Mit einem glücklichen Lächeln sah sie sich um und begegnete den Blicken mehrerer Leute, die sogleich so taten, als hätten sie ganz woanders hingesehen. "Wir sind gerade das Gesprächsthema Nummer eins", stellte sie fest.
"Stört es dich?", erkundigte sich Gibbs.
"Nein." Mit ihrem zweiten Arm lehnte sie sich leicht auf den Tisch vor sich, beugte sich etwas vor und fing den Blick seiner blauen Augen vor sich ein. "Es macht alles nur spannender."
"Ich war mir zuerst nicht sicher, ob du dich hier wohl fühlen würdest", während er sprach ließ er ihre Hand los, um ihre Finger miteinander zu verbandeln.
"Du kennst mich! Für etwas Neues bin ich immer offen. Außerdem habe ich nun einen Grund dich einmal dorthin mitzunehmen, wo ich gerne meinen Abend verbringe", zwinkerte sie.

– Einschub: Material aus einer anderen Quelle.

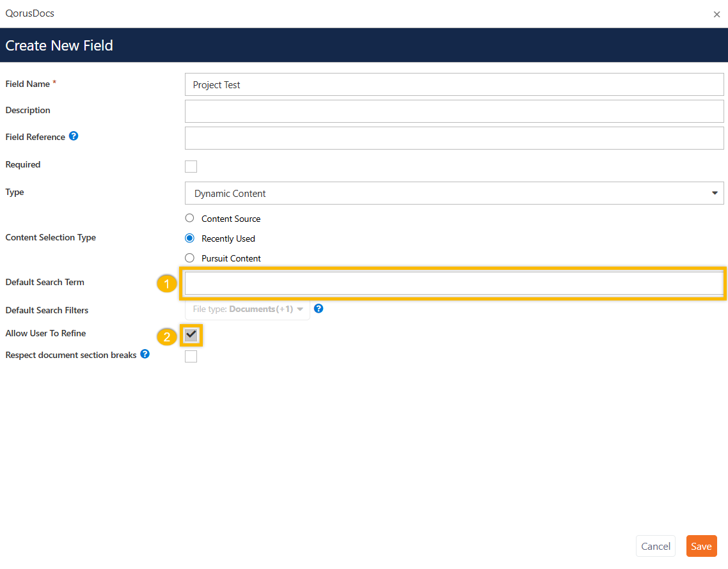This screenshot has width=728, height=569.
Task: Focus the Field Name input with Project Test
Action: (454, 84)
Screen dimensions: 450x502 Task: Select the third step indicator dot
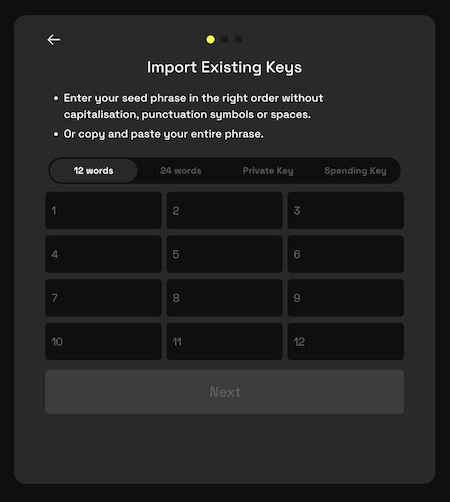tap(239, 40)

Jethro gab sich überrascht. "Ich kann mit der Musik die du hörst nichts anfangen Abs."
"Ach, das würde ich dir nicht antun. Ich bin übrigens mit dem Taxi gekommen. Nimmst du mich nachher mit zu dir? Dann musst du keinen Umweg zu meiner Wohnung machen."
Gibbs erwiderte das schelmische Lächeln auf ihren Lippen und drückte ihre Hand. Doch bevor er etwas erwidern konnte, trat der Kellner zurück an ihren Tisch und füllte die Gläser vor Ihnen mit dem Wein, den Gibbs bestellt hatte.